Qu’est-ce que tout cela signifie pour le jardinier amateur?
Cela signifie que votre citronnier en pot a moins de risques d’arriver accompagné d’insectes ravageurs des agrumes. Cela signifie que vos tournesols sont moins menacés par les invasions de pucerons. Et cela signifie aussi que votre jardin ne risque pas de devenir l’épicentre de la prochaine urgence agricole.
«Il n’est pas nécessaire d’être agriculteur pour contribuer à protéger la santé des végétaux. Nous voulons que chacun – et pas seulement les décideurs politiques – comprenne qu’il peut apporter quelque chose à son niveau», souligne M. Nersisyan.
Même les plus petits gestes ont leur importance. L’an dernier, une enfant bien intentionnée en Nouvelle-Zélande a commandé des œufs de phasmes exportés depuis le Portugal. Malheureusement, son envoi contenait également des larves rares et envahissantes. Il n’aura pas fallu longtemps avant qu’une équipe de biosécurité, alertée par la mère, ne vienne récupérer le colis. La vigilance de la mère a été déterminante dans cette affaire.
«Un seul envoi contenant un organisme de quarantaine peut mettre en péril les cultures d’un pays tout entier. C’est pourquoi les ONPV doivent veiller à ce que toutes les semences et tout le matériel végétal – même pour les petites exploitations – soient sûrs et certifiés», explique M. Nersisyan. Cela concerne aussi les enfants curieux ou les jardiniers amateurs qui cherchent simplement une nouvelle plante à cultiver.
M. Nersisyan, lui-même, faisait partie de ces enfants passionnés: originaire d’un village agricole en Arménie, il a créé la première exploitation agricole biologique de son pays. «Je voulais sauver des vies. Pas par la médecine ou la politique, mais par l’alimentation et la terre. Il n’y a pas que les grandes exploitations qui comptent. Chaque pays, chaque jardinier a un rôle à jouer», explique-t-il.

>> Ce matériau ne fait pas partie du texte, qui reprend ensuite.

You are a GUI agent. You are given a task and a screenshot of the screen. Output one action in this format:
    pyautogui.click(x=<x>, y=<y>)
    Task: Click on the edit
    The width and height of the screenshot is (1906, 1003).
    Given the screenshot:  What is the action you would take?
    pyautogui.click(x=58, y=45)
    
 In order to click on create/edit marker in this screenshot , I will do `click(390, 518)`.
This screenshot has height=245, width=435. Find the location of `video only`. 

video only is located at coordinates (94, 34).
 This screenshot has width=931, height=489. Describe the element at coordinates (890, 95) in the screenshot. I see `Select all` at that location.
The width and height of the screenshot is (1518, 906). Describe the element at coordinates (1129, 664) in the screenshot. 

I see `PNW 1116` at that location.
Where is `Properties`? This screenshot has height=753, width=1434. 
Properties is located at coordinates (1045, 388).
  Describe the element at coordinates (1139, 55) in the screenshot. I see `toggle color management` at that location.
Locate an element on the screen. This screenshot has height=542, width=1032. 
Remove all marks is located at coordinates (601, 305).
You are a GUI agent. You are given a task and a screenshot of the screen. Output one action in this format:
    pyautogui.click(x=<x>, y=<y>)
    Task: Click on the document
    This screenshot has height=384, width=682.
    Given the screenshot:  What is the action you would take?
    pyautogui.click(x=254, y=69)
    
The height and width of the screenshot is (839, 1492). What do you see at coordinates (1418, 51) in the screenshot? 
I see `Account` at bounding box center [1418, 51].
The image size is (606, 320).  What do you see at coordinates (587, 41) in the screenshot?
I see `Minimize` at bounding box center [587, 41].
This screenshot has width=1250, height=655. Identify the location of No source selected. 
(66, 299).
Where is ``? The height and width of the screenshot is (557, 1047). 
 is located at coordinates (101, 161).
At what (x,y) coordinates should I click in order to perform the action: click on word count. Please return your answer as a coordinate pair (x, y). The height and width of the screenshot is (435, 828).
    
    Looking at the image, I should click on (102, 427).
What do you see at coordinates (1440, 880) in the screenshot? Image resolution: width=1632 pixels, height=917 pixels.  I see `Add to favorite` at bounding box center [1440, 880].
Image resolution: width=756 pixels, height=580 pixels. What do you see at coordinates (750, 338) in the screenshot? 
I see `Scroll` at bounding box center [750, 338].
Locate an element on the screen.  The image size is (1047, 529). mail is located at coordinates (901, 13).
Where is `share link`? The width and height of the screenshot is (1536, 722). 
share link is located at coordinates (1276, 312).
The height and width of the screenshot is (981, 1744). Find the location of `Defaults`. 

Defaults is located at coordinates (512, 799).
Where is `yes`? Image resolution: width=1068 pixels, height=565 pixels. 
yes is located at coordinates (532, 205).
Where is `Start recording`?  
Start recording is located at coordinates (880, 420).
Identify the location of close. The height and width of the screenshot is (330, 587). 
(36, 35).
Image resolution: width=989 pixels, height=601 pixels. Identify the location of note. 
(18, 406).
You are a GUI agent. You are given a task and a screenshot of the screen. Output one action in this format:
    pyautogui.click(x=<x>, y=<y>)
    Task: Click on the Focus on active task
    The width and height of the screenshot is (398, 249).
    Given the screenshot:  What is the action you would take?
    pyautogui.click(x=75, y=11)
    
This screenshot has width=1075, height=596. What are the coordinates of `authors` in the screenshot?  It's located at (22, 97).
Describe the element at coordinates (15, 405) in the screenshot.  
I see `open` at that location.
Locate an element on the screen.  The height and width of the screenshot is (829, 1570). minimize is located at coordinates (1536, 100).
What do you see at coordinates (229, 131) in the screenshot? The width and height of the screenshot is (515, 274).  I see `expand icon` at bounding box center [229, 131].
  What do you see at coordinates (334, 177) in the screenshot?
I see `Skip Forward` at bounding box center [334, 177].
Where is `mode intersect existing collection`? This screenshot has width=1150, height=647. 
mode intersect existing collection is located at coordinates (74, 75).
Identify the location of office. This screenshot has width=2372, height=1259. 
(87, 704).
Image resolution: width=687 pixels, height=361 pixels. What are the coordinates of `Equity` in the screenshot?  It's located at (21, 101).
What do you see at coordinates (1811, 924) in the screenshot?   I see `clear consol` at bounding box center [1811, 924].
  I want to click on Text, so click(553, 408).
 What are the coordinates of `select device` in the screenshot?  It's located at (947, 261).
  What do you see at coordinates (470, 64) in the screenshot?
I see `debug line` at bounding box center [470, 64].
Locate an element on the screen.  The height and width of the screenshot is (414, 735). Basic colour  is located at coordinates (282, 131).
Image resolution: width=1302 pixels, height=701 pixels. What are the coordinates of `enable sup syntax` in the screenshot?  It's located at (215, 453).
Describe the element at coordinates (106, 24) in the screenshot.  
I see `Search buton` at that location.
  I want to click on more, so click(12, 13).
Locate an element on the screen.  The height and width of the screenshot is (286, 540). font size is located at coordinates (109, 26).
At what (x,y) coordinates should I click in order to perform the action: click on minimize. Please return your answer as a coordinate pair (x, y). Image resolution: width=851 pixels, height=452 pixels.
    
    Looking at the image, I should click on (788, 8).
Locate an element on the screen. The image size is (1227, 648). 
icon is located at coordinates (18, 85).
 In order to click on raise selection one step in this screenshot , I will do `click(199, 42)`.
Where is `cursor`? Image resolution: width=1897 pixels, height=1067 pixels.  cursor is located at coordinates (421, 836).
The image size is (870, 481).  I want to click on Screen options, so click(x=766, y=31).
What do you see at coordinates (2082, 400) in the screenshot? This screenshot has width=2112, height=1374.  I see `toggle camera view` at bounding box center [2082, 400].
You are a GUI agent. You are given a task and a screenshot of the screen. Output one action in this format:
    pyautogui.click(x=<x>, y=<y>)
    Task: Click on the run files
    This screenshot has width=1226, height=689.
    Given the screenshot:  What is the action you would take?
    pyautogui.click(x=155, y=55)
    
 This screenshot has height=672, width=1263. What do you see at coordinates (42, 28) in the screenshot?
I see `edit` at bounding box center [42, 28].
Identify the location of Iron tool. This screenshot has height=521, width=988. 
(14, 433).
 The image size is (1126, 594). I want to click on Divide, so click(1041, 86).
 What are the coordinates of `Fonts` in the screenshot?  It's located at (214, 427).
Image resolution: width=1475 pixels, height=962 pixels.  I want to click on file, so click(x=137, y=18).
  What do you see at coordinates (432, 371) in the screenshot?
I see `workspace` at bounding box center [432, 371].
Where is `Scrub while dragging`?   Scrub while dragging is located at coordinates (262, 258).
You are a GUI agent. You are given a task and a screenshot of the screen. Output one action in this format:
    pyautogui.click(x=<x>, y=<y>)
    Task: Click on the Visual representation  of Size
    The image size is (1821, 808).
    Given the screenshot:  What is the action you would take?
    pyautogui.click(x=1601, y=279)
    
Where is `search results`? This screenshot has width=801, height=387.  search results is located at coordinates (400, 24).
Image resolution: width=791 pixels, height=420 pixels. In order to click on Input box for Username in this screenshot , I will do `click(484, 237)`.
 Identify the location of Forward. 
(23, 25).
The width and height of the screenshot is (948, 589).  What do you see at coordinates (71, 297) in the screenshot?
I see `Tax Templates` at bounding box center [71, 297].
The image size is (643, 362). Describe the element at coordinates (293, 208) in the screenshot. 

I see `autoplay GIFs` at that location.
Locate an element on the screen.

Cette année, la Journée internationale de la santé des végétaux, célébrée le 12 mai, a été organisée autour d’un thème d’actualité: l’approche «Une seule santé». Cette approche repose sur l’idée que la santé humaine, la santé animale, la santé végétale et la santé environnementale sont toutes interdépendantes et que chaque action sur l’une d’elles a des répercussions sur les autres.
«La santé des végétaux est négligée dans les discussions mondiales sur la santé. Et pourtant, sans elle, impossible de garantir une agriculture durable, des aliments sains et des écosystèmes résilients. Ce n’est qu’en faisant collaborer tous ces secteurs que nous pourrons bâtir une véritable résilience», souligne M. Nersisyan.
Comme l’a déclaré la Secrétaire américaine à l’agriculture, Brooke Rollins, «l’agriculture est la pierre angulaire de la prospérité nationale». Grâce à l’action discrète de la CIPV – et au solide partenariat entre les États-Unis et l’ONU –, cette prospérité est bien mieux protégée qu’on ne l’imagine.
Alors, la prochaine fois que vous verrez des pousses sortir de terre, pensez à remercier la météo, votre main verte et ce discret réseau international qui leur a permis de germer.
Le monde peut sembler divisé. Mais dans le jardin, au moins, la coopération mondiale bat son plein.
Article initialement publié sur le site web de la Campagne pour un monde meilleur (en anglais).